- [Data for review]

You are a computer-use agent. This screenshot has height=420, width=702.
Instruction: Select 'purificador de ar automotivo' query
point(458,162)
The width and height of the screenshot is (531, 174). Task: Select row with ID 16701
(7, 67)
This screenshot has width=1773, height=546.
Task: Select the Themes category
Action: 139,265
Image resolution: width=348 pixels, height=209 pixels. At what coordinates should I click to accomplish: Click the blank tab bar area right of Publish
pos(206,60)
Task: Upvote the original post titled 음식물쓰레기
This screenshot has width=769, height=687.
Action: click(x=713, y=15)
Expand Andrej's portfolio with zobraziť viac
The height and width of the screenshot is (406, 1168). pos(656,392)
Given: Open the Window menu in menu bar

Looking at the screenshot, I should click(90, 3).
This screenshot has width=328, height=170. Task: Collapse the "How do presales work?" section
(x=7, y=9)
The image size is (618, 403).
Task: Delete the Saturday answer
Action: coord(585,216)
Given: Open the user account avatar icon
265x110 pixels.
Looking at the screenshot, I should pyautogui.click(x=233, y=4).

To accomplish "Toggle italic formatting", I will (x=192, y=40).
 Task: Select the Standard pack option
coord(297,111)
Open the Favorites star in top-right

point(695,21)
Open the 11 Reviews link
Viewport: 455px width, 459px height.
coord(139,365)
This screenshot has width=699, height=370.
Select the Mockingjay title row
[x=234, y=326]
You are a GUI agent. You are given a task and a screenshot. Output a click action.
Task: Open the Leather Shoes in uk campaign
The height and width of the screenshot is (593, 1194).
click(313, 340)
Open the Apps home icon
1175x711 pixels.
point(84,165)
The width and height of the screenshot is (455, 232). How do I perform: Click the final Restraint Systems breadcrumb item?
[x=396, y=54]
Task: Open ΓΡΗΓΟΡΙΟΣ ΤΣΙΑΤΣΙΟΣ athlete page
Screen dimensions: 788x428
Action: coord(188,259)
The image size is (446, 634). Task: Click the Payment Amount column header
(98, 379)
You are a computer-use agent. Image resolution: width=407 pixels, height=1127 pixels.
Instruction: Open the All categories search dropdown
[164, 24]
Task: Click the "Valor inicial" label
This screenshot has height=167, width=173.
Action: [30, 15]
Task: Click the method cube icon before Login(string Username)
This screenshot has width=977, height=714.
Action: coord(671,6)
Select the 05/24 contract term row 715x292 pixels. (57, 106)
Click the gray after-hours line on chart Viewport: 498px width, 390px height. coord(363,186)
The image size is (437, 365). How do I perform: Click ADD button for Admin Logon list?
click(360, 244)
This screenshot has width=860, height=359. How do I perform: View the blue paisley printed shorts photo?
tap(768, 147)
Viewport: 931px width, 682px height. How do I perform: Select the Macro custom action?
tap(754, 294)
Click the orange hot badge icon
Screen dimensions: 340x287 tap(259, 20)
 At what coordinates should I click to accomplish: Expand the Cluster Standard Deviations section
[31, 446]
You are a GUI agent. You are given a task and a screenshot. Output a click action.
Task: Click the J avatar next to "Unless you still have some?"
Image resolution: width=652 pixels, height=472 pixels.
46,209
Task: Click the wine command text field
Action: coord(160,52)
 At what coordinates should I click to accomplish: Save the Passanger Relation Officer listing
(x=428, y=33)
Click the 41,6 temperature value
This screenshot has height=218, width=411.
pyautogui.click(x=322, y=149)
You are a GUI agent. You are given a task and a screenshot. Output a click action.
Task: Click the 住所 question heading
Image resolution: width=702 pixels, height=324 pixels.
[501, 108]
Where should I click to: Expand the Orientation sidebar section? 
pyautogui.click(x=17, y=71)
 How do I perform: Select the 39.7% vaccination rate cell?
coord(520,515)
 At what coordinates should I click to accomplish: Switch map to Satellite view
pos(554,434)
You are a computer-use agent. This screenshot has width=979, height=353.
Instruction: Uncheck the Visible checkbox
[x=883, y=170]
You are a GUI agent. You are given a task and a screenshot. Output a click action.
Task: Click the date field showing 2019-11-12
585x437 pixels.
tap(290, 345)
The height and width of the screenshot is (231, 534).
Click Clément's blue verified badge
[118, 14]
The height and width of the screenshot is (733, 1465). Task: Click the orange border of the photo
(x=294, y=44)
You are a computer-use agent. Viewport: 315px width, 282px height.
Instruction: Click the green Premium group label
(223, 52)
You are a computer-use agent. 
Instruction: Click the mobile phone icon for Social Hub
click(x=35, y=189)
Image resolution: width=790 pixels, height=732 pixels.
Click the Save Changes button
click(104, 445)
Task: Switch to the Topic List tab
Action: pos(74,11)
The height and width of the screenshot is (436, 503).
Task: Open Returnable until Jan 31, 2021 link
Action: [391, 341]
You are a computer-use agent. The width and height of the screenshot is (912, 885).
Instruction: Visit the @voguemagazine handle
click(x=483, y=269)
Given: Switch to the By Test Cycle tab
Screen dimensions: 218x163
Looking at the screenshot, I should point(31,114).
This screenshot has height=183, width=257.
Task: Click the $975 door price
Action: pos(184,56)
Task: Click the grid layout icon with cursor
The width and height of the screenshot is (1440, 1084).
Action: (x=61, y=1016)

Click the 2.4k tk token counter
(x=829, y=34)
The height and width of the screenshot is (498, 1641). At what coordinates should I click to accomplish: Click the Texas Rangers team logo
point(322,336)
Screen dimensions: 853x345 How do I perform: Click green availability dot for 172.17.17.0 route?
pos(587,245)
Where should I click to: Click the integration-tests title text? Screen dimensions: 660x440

- [Problem details]
Which lines of the records above hold the word "computer"? Copy each one out.

- [Reply]
You are a computer-use agent. This screenshot has height=420, width=702.
You are a computer-use agent. Image resolution: width=407 pixels, height=1127 pixels.
You are a computer-use agent. This screenshot has width=979, height=353.
You are a computer-use agent. Viewport: 315px width, 282px height.
You are a computer-use agent. 
You are a computer-use agent. The width and height of the screenshot is (912, 885).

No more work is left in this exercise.